======== The data ========

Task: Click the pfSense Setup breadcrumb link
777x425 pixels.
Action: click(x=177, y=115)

========
======== The data ========

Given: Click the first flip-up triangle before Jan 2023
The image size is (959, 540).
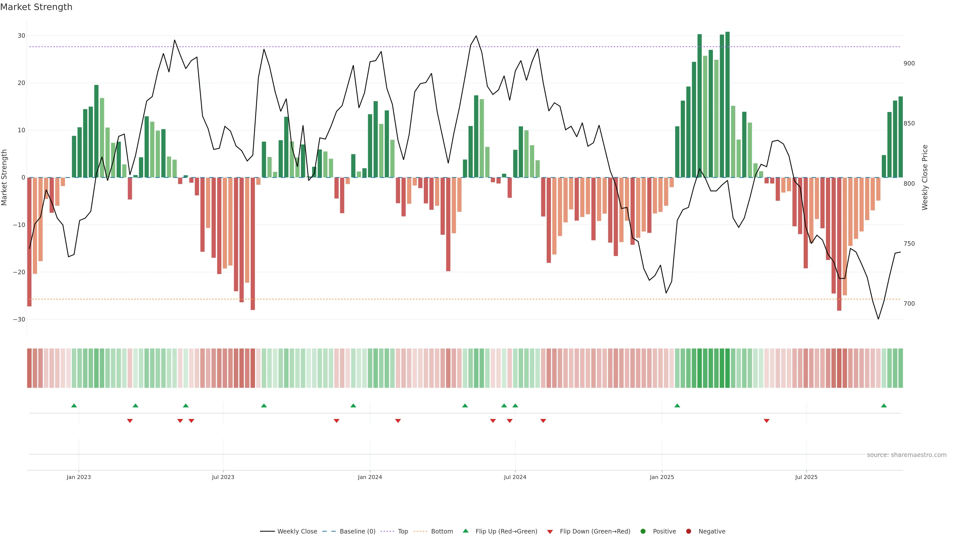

========

▶ **Exercise aim**: In the listing above, locate the line containing "Given: Click the" and the line containing "The image size is (959, 540).", then transcribe both and every line between them verbatim.

▶ **Output below**:
Given: Click the first flip-up triangle before Jan 2023
The image size is (959, 540).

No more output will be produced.